Requiring soloists to share the stage is quite the trick. Not-so-subtly, it undercuts the “Look, Ma!” grandstanding typical of that special moment in the limelight. Yet this piece displays its own subtle virtuosity.
From the outset, when Johanna Tengan emerges and begins stalking through a dim and empty space on tiptoe, Horse, the Solos suggests an experiment in fragmentation. No sooner has Tengan settled in one place, than her joints begin to work. She leans over with one leg bent, and an arm raised. Bodily articulation will be Hay’s most consistent formal device. Lesser choreographers exploit their dancers’ flexibility by taking it to extremes, but Hay is not interested in cheap stunts.
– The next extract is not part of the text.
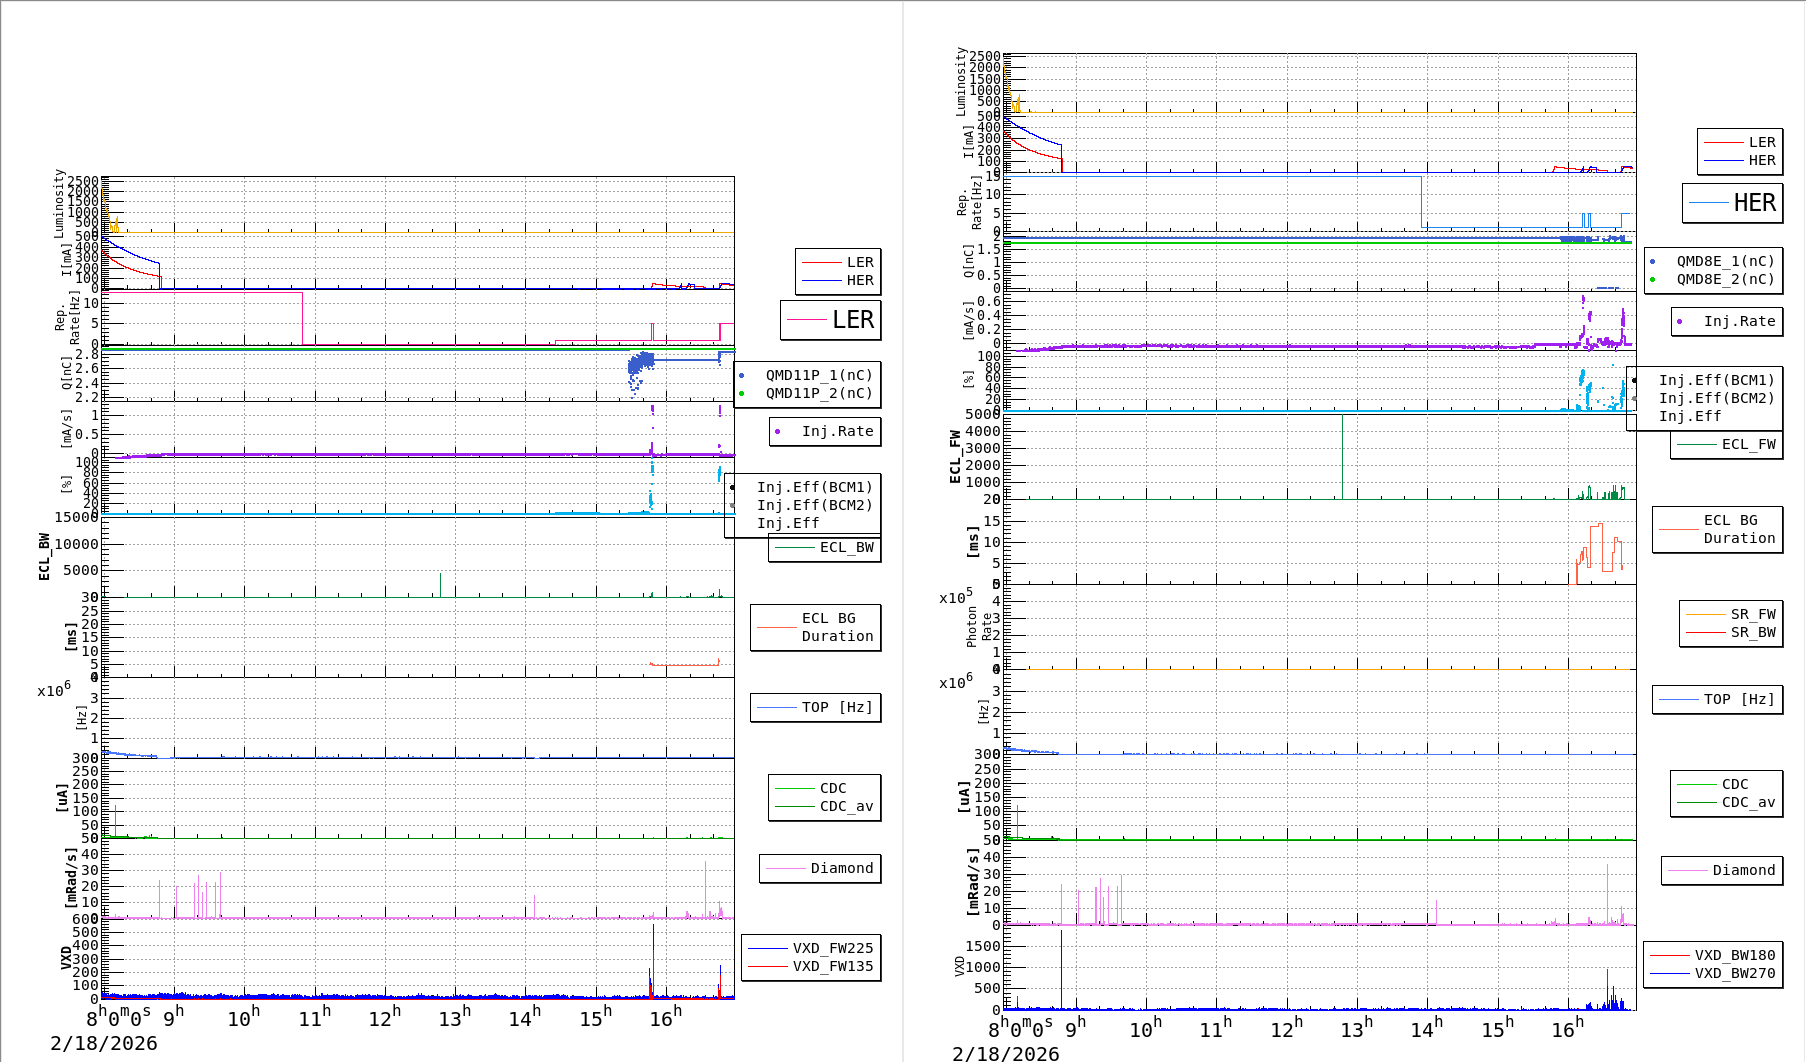Click the SR_BW legend entry
This screenshot has height=1062, width=1806.
[1752, 632]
Instead, the choreographer becomes absorbed in small, finicky movements—a slight shimmy as Tengan leans back on one leg, or a soft rise and fall as she treads in place. Even the delicate twiddle of a dancer’s fingers can be fascinating when it captures our attention.
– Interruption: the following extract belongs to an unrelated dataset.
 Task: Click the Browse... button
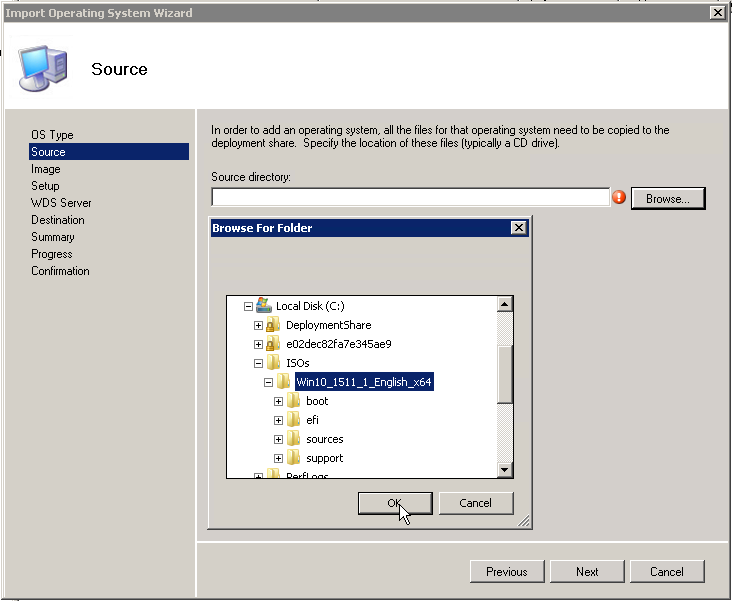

The mise-en-scène is also fragmented. Graham Reynolds’ music rumbles one minute and resounds the next, sometimes evoking a rainy day. Minna Tiikkainen’s lighting brightens and dims erratically leaving parts of the stage in shadow, and interjecting an abrupt flash of light and sudden blackouts. Similarly, the dancers pause without warning, retarding but never halting the overall flow of movement. Only Behnaz Aram’s crimson costumes (in individual cuts and styles, to be sure) hold things together. This intermittency keeps us alert for surprises. The uneven rhythms of Horse, the Solos are those of lived experience.
“Anarchy!” one can hear the fascists cry, but only bedazzlement ensues. It would be wrong, moreover, to assume that Hay is not shaping our perceptions and helping us to focus, if not exactly pulling levers behind a curtain. Who knows why we suddenly notice Vincent Van Der Plas standing upstage with his hands extended, gently twisting his arms? Why, at a particular moment, do we decide to watch Eliott Marmouset, his torso turned to face us; his rounded arms held low with fingertips that barely touch?
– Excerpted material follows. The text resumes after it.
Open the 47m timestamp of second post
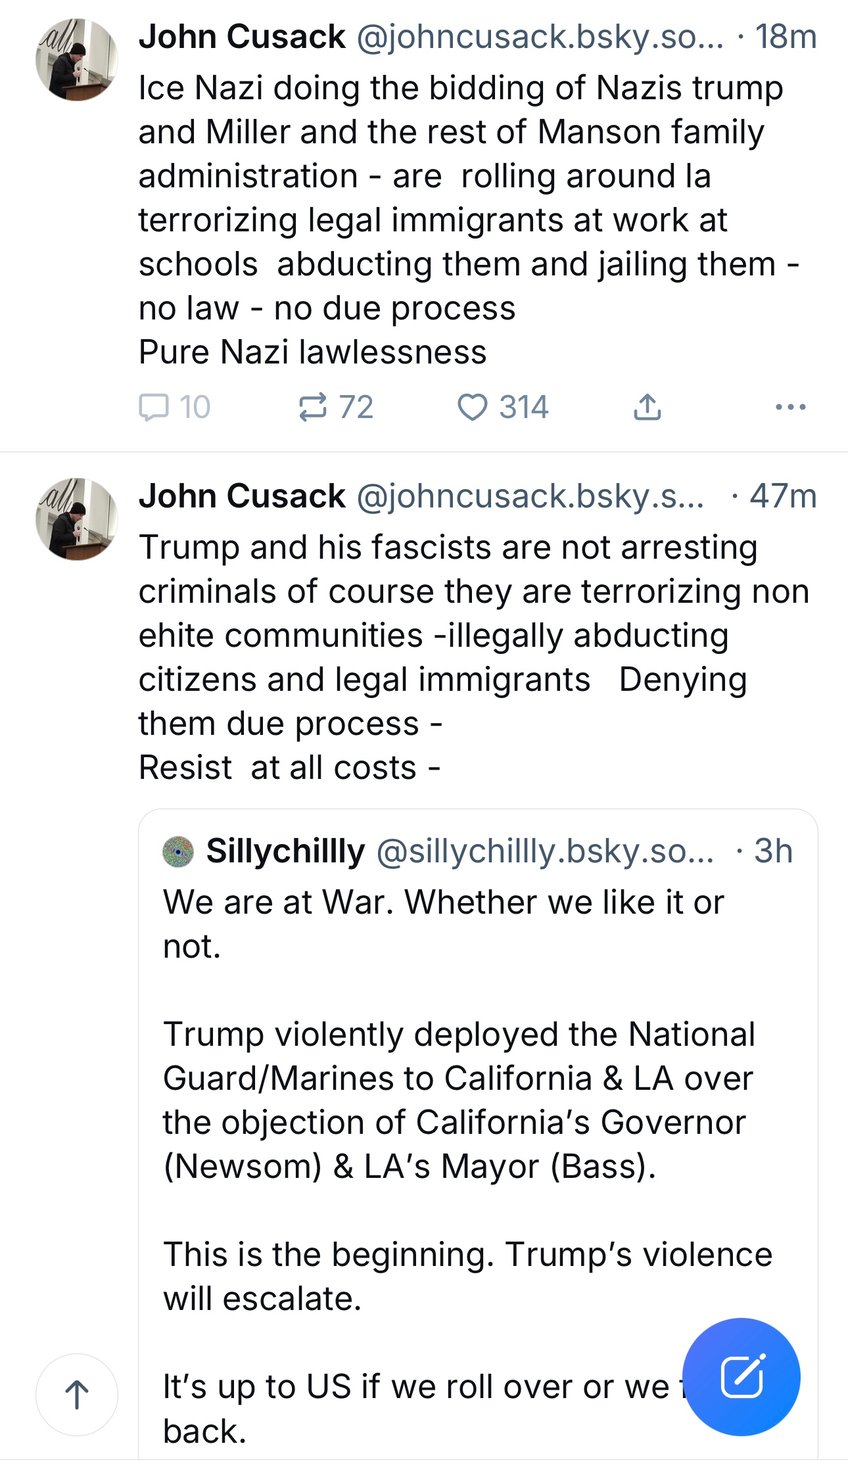This screenshot has width=848, height=1475. click(782, 496)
As the piece develops, the lightness of that touch will become both characteristic and significant. Connections between dancers, when eventually they occur, are flimsy and dissolve easily. When three figures cluster together upstage, all bending in the same direction but not quite spooning, the group appears weightless and disconnected. Tentatively, Adam Schütt wraps his arm around Marmouset’s leg too loosely to ensnare him. Most commonly, a dancer lays a flattened hand on the person he touches, but when Freddy Houndekindo actually curls his fingers around another person’s limb, his gesture lacks the power to grip and hold. And this is where the dance becomes political.
Some people will see in Horse, the Solos a reflection of the cruel and absurd social distancing rules foisted upon us in 2020. With the world still at a pitch of manufactured Covid hysteria the following year, Hay was unable to work with the Cullberg dancers in person; and she found it convenient to choreograph a collection of solos. Yet anyone who saw the Cullberg company perform Hay’s group piece Figure a Sea, at Montclair State University, in 2016, understands that this choreographer has always been a champion of unruly personal freedoms. Now in her 80s, Hay is a veteran of the Judson avant-garde who remains a non-conformist, feisty and intractable in her old age. The solo form, that kernel of American modern dance, has always appealed to her.
What we see in Horse, the Solos, then, is not the fear and isolation of a tyrannical lockdown, but serene independence. Here, at last, is a society where individuals go about their business peacefully without grasping, lying, censoring, and manipulating. The dancers’ gentle touch suggests the opposite of coercion. Hay’s quiet vision is empowering and thrilling. Inevitably, we must ask why it takes a Swedish company to present dances that are so profoundly American in spirit.